В то время, как героини перемигивались в операторами, Жанна судорожно соображала, как выйти из создавшегося положения. Камеры лихорадочно показывали зрительный зал.
— Марина, я вижу, что вы сильная. Уверенная в себе женщина, вы состоялись и в профессии, и в личной жизни. О чем вы мечтаете?
И тут она посмотрела на меня. Камера дернулась за взглядом, но тут же вернулась в привычный круг.
— Не впасть в скуку. Забыть про быт. И померяться с силами с человеком, которого я искренне уважаю.
Она сказала!
***
Можно, конечно, по-детски среагировать: она первая начала!
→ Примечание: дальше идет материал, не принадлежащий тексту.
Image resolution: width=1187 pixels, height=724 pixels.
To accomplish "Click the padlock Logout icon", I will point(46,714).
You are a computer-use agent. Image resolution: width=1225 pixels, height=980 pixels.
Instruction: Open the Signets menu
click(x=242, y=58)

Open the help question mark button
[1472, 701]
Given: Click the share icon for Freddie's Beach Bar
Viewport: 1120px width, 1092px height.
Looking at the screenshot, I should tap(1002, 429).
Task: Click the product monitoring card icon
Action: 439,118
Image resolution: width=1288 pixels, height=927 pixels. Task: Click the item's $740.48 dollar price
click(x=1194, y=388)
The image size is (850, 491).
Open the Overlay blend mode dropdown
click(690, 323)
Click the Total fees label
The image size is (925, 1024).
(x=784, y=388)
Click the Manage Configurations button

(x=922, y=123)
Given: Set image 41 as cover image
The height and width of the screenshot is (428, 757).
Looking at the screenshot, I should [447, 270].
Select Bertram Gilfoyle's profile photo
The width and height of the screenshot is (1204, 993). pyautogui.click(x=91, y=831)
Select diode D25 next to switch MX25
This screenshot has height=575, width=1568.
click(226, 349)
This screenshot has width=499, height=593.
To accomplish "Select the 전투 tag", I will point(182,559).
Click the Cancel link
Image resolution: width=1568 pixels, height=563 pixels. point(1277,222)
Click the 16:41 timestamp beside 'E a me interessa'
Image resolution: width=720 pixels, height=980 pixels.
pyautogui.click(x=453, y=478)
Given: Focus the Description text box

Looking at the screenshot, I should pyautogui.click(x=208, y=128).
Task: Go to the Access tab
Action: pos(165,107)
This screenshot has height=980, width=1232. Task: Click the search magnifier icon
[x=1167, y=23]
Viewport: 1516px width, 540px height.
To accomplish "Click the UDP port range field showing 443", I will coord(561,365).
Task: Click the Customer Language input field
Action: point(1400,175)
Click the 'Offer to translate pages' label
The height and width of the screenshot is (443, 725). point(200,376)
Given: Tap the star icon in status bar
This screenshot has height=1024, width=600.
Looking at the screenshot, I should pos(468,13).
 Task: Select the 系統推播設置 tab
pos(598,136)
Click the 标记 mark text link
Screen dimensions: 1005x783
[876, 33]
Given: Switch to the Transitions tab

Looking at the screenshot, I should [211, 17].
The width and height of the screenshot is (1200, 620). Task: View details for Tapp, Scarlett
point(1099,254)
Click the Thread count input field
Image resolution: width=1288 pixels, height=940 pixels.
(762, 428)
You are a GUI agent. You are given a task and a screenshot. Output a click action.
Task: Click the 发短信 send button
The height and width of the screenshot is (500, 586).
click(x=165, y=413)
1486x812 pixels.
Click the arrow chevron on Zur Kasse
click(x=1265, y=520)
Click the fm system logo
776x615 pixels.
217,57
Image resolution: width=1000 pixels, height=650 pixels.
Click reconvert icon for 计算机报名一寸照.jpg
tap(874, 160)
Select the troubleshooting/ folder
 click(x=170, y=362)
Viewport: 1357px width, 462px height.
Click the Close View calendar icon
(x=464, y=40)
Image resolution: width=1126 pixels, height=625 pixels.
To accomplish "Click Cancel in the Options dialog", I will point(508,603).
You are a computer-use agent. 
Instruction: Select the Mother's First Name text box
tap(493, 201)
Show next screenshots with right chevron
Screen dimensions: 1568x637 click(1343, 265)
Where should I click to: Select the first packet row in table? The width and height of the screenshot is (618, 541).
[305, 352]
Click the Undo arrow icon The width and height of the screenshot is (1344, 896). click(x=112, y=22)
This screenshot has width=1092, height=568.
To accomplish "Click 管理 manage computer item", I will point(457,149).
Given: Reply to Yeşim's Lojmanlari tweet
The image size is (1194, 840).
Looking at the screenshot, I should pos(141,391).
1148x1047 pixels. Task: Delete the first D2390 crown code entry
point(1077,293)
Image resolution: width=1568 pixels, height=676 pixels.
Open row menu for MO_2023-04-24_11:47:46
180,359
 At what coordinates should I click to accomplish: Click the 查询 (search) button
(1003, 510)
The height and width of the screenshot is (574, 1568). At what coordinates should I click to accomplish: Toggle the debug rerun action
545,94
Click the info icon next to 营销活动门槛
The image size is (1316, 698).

Я вообще ее не трогала. Можно, но не буду, хотя. Конечно, она первая начала.
После эфира я ее спросила:
— Чего тебе от меня надо?
И она искренне ответила:
— Чтоб тебя не было. Ты мне мешаешь. Одним фактом своего существования.
И мы начали эту дурацкую, совершенно бессмысленную войну, которая привела к тому, к чему она привела. Для начала я заявила права на Селезнева. В конце концов, расстались по-дружески, без склок и скандалов, почему бы мне не пригласить бывшего мужа на чашечку кофе и испорченный пылесос?!
Марина быстро включилась в игру. Селезнев приходил ко мне выжатый, как лимон. Выпивал чашечку кофе и падал замертво. Постепенно к сломанному пылесосу добавились сломанный компьютер, холодильник, кран в душе и защелка в ванную. Запасы кофе стремительно кончались.
Я сделала ход конем: на полставки устроилась в ее рекламное агентство. Подтянула страх знакомых, рассказала про product playsment, нашел парочку выгодных клиентов, и дело пошло. Марина также удвоила свои рекламные усилия. Но до поры до времени я одерживала твердую победу, если не количеством, то, по крайней мере, платежеспособностью своих клиентов.
Знала ли я о том, что она хочет меня убить? Глупый вопрос. Разумеется, знала. Но особо не дергалась: хотеть, еще не значит действовать. Однажды, правда, Маринка сорвалась. Аккурат после того, как начальник посоветовал ей равняться на таких, как я. Дернула плечиком, убежала, но через полчаса остыла, заглянула в наш — общий кабинет.
— Алиса, вы чай будете пить?
— Буду, — про себя еще удивилась, а с чего это мы сегодня такие добренькие? Удивилась, но значения не придала.
И ведь сама принесла на блюдечке вместе с фигурными печенюшками. А через полчаса у меня живот схватило. С секретом чаек-то оказался. Два литра молока, активированный уголь и на карачках в служебном сортире, в обнимку с унитазом. К вечеру вроде бы полегчало. А на чай с тех пор вообще смотреть не могу: желудок мгновенно узлом сворачивается.
Марина ведь даже больше меня испугалась, словно это я ее, а не она меня отравила. Мы ни словом не обмолвились, но еще пристальней стали следить друг за другом. Все очень просто: я хотела, чтобы не было ее, она — чтобы меня. О чувствах и желаниях Селезнева никто не спрашивал, не до того нам было, друг с другом бы разобраться.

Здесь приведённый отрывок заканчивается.